The anti-beta 2-MG monoclonal antibody obtained by the invention is detected by enzyme linked immunosorbent assay (ELISA) with the antigen coated by the natural beta 2-MG, compared with the traditional single epitope polypeptide antigens 1 and 2, the positive clone proportion of the anti-beta 2-MG natural antigen (+) can be obviously improved by implementing the double epitope polypeptide antigen 3 immunity, and the anti-beta 2-MG natural antigen positive monoclonal antibody is amplified by ascites inoculation.

The monoclonal antibody obtained by the invention reacts with a polypeptide detection antigen 1(IQRTPKIQVYSRHPAEN-Cys-OVA) of beta 2-MG (figure 3 and table 3), reacts with a polypeptide detection antigen 2(YLLYYTEFTPTEK-Cys-OVA) (figure 4 and table 4) or reacts specifically with a polypeptide detection antigen 3(IQRTPKIQVYSRHPAEN-CYS-OVA-CYS-YLLYYTEFTPTEK) (figure 5 and table 5), and reacts specifically with a natural antigen of beta 2-MG.

TABLE 3 detection results of specificity indirect ELISA of beta 2-MG polypeptide antigen group 1

TABLE 4 detection results of specificity indirect ELISA of beta 2-MG polypeptide antigen group 2

TABLE 5 detection results of specific indirect ELISA of beta 2-MG polypeptide antigen group 3

TABLE 6 result of specific indirect ELISA detection of beta 2-MG natural antigen group 4

The in vitro synthesized double epitope polypeptide antigen 3(IQRTPKIQVYSRHPAEN-CYS-OVA-CYS-YLLYYTEFTPTEK) is compared with single epitope polypeptide antigen 1 and antigen 2 under the same immune program, and the experimental mouse immunized by the polypeptide antigen 3 is proved to have the highest serum antibody titer and the highest proportion of the natural beta 2-MG resistant positive hybridoma obtained after fusion through the detection of a natural antigen coated ELISA plate. In addition, the monoclonal antibody obtained by immunizing the beta 2-MG polypeptide antigen 3 covers the monoclonal antibody against the polypeptide antigen 1, the monoclonal antibody against the polypeptide antigen 2 or the monoclonal antibody against the polypeptide antigen 3, and has specific reaction with the natural beta 2-MG, so that the variety and the number of the monoclonal antibodies against the natural beta 2-MG are increased.

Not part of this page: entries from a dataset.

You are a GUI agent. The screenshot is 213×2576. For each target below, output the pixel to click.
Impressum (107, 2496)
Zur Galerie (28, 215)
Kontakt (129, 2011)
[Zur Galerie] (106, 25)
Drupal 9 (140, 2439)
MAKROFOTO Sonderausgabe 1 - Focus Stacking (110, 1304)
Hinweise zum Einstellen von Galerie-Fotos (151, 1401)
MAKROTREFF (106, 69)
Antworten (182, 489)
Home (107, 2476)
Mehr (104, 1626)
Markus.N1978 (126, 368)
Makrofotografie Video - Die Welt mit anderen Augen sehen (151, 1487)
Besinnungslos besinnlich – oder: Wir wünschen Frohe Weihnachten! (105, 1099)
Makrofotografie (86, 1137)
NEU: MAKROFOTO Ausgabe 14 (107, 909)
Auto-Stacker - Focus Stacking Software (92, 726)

Therefore, the beta 2-MG double epitope polypeptide antigen immune method synthesized in vitro effectively improves the positive rate of the beta 2-microglobulin (beta 2-MG) monoclonal antibody by increasing the antigen epitope, and meanwhile, the antibody of the beta 2-MG natural antigen obtained in the method is suitable for any one of common immunological determination methods, including a competitive ELISA method, a double antibody Elisa sandwich method, an immunochromatography method, a latex gel method and the like, and the antibody is suitable for the immunological determination of any beta 2-MG.